Mi preoccupa la crisi economica, la mancanza di lavoro, la fuga dei giovani, le famiglie in difficoltà. Temo l’invecchiamento della popolazione ed una mancanza di ricambio generazionale. Mi delude la mancanza di una programmazione politica che cerchi di risolvere i principali problemi del territorio, la mancanza di confronto, gli atteggiamenti spesso arroganti di chi governa la città. Abbiamo dato la massima disponibilità alla collaborazione con proposte importanti, quali la costituzione di un’area di crisi complessa e di un’area vasta montana, è ancora tutto fermo al palo e a breve verrà discusso in Regione il nuovo piano sanitario. Mi lascia perplesso questa tranquillità dei cittadini, da far sembrare che la realtà venga vissuta come un sogno.

Stiamo investendo molte energie nell’Annual Meeting delle Città Creative Unesco 2019. Credi che sia un’opportunità per Fabriano e, soprattutto, pensi che la città sappia cogliere questa occasione?

Sicuramente sarà una grande opportunità per Fabriano, che richiederà grandi investimenti, non vedo però un grande coinvolgimento dei cittadini, mancano ancora quattro mesi all’evento e probabilmente è ancora presto.

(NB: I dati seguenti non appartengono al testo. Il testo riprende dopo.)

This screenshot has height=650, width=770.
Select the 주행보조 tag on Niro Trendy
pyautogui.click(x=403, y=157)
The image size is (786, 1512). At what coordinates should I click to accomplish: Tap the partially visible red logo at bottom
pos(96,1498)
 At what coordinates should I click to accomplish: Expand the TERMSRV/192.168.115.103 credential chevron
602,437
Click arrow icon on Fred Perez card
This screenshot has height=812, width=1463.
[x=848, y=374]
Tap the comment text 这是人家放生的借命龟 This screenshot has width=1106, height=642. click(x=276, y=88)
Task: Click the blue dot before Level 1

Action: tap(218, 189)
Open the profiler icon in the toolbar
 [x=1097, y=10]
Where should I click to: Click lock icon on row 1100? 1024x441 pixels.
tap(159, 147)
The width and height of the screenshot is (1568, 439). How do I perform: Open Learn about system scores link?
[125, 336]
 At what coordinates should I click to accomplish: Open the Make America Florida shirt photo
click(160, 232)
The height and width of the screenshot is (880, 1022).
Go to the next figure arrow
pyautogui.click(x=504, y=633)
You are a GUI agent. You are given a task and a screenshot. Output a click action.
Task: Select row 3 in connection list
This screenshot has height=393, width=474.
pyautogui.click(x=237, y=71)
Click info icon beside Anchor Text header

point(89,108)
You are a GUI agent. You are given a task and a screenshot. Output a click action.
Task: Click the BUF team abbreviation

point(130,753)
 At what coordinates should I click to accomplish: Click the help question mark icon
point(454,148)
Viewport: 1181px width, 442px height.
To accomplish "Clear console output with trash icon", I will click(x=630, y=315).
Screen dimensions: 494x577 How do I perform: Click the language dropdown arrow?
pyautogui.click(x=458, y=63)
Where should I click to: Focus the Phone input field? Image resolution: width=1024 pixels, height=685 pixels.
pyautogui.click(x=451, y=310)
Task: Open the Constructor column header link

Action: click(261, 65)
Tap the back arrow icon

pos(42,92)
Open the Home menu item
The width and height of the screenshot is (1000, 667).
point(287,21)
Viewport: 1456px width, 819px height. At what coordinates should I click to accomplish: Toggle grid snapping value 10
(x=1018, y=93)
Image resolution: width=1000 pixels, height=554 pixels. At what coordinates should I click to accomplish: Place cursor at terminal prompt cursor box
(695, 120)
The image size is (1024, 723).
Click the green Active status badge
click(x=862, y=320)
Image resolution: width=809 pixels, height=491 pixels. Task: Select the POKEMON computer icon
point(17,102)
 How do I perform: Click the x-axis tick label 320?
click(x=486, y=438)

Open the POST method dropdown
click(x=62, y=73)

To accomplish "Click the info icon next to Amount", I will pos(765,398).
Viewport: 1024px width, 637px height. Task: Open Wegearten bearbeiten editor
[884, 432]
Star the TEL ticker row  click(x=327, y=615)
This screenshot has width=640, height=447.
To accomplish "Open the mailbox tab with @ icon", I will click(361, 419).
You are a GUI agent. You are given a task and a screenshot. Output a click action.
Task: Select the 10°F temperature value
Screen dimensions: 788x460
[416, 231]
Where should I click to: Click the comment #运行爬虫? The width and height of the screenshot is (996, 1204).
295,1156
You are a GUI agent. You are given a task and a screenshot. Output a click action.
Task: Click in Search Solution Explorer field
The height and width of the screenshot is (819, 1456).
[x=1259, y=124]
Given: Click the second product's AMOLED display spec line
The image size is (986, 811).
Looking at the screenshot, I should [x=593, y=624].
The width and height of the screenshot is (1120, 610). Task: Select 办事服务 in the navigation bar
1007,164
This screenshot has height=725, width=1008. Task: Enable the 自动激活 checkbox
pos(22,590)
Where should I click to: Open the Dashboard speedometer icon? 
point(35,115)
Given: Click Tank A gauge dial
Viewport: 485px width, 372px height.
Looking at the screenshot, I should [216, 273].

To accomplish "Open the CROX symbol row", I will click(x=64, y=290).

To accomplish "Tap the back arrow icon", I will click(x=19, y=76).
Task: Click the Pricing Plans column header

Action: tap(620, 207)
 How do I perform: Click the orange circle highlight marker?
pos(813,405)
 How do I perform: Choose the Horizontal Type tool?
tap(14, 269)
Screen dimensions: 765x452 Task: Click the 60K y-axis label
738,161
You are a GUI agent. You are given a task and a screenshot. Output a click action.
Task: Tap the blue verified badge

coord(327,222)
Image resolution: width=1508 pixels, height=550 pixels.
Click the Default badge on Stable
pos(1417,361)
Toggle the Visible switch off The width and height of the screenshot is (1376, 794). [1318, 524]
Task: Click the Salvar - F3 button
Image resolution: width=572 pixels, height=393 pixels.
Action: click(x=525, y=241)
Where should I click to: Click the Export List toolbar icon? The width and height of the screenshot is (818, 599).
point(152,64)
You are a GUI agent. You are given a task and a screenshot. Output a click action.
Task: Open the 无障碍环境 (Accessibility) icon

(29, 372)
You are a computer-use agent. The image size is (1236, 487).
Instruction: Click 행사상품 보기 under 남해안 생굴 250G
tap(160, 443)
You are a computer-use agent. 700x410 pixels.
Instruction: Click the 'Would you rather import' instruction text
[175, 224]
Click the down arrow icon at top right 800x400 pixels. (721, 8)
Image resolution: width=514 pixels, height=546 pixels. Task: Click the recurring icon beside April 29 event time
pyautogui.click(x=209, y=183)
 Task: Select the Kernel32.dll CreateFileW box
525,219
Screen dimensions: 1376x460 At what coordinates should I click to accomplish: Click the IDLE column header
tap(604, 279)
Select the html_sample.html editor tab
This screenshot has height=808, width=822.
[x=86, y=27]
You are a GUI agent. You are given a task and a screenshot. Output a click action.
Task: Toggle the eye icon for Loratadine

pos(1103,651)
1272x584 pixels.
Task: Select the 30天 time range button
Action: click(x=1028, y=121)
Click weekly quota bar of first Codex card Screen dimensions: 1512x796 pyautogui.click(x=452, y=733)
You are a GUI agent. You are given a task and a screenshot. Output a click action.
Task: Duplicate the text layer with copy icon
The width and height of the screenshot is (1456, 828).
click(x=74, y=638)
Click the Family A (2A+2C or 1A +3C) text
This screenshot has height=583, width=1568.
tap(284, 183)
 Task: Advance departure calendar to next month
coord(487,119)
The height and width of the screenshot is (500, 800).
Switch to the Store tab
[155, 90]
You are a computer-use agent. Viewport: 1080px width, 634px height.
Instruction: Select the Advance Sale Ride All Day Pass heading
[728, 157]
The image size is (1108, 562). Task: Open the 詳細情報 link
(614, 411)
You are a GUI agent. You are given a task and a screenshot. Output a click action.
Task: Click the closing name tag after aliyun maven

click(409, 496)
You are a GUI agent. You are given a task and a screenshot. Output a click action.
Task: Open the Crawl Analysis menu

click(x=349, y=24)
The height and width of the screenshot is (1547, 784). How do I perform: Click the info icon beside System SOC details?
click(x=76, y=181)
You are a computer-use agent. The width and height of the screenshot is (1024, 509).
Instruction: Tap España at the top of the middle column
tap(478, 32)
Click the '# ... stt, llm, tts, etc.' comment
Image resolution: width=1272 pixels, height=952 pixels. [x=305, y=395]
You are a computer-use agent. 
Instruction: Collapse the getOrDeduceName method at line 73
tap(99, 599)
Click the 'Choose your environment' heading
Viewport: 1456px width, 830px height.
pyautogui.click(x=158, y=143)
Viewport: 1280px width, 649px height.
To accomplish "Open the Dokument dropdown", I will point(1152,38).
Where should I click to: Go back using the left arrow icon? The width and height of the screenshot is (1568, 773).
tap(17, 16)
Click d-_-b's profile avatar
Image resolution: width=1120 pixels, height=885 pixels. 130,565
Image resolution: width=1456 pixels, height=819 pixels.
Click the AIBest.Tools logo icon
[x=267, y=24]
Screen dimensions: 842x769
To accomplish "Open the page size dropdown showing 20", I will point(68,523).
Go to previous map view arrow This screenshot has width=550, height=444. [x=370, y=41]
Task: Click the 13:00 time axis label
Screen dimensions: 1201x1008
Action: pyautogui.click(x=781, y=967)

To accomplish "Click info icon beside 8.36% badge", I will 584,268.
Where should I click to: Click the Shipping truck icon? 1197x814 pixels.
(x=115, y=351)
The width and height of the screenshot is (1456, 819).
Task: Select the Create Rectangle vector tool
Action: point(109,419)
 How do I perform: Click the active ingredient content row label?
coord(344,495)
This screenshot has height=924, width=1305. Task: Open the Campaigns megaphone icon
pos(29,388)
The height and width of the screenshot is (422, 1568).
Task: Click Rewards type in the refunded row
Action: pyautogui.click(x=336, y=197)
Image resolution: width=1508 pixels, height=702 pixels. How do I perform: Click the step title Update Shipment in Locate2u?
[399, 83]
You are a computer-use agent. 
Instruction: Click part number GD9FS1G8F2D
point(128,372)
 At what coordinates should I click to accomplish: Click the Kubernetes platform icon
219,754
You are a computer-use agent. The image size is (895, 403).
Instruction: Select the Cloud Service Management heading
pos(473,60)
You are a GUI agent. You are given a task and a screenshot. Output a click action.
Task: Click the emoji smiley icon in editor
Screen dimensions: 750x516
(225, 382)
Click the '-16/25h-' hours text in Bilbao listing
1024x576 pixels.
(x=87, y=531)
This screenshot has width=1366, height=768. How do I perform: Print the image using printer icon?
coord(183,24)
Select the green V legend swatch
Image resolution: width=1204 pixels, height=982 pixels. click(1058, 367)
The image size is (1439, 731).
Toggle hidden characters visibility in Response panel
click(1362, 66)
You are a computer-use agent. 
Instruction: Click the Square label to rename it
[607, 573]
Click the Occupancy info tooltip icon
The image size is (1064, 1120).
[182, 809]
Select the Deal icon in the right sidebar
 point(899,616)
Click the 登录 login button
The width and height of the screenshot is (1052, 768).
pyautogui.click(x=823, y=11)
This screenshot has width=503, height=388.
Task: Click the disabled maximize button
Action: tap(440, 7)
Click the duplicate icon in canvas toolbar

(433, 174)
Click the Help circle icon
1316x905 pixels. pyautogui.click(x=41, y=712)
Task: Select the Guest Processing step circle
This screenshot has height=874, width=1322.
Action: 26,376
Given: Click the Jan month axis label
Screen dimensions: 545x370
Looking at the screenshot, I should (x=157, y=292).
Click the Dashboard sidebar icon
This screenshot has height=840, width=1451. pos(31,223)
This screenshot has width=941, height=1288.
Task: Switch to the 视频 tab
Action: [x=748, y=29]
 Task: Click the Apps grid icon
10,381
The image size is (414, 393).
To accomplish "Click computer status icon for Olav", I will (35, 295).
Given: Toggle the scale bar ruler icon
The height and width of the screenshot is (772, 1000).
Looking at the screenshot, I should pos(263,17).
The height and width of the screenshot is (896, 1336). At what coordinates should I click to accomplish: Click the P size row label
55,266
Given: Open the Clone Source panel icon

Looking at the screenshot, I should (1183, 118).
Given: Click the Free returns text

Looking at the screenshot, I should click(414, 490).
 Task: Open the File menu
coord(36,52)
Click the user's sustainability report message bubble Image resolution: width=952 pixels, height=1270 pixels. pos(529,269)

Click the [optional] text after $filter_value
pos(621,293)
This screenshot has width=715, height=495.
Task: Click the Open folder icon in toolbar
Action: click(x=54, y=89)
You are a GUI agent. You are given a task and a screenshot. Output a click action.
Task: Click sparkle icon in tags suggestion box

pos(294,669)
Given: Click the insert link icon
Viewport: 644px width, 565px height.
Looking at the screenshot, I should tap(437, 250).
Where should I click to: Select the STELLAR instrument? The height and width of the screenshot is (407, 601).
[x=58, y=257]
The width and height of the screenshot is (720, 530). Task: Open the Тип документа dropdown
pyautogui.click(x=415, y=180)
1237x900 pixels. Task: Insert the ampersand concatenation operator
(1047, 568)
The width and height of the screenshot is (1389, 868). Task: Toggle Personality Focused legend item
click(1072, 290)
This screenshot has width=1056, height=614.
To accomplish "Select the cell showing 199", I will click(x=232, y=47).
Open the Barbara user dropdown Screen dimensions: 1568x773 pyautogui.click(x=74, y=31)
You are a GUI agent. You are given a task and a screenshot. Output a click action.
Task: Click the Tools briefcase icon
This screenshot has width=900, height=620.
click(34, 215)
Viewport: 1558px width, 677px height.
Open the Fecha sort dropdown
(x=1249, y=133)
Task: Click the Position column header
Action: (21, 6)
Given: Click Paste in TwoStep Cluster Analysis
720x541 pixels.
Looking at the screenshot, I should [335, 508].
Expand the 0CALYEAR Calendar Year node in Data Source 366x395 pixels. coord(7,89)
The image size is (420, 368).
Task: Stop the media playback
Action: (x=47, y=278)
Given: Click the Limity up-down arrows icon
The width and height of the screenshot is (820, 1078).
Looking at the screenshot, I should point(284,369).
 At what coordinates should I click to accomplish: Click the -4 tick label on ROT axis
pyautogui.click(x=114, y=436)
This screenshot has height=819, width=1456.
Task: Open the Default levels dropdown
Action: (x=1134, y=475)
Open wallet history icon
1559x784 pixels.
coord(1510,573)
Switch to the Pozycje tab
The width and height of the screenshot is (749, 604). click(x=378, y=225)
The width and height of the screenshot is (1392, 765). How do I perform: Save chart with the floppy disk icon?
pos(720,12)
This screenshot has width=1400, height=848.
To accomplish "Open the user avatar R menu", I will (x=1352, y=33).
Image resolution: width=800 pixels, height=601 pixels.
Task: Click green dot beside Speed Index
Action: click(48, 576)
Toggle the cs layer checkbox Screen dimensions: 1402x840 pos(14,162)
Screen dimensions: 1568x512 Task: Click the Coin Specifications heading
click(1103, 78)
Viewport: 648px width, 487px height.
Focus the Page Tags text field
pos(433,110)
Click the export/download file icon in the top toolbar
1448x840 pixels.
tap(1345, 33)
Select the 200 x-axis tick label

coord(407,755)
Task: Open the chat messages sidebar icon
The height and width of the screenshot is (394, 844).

Saremo per una settimana sulla ribalta internazionale. Mi auguro che tutto non finisca con il calare del sipario, come avvenuto in occasioni precedenti vedi Poiesis, la Mostra del Gentile, la Mostra da Giotto a Gentile a proposito, che fine hanno fatto le cappelle Gotiche? Le hanno dimenticate anche i fabrianesi? Spero che, facendo tesoro delle esperienze passate, questa volta il finale sia scritto in maniera diversa. E’ troppo presto per dire se saremo in grado di cogliere questa occasione, starò a vedere fiducioso.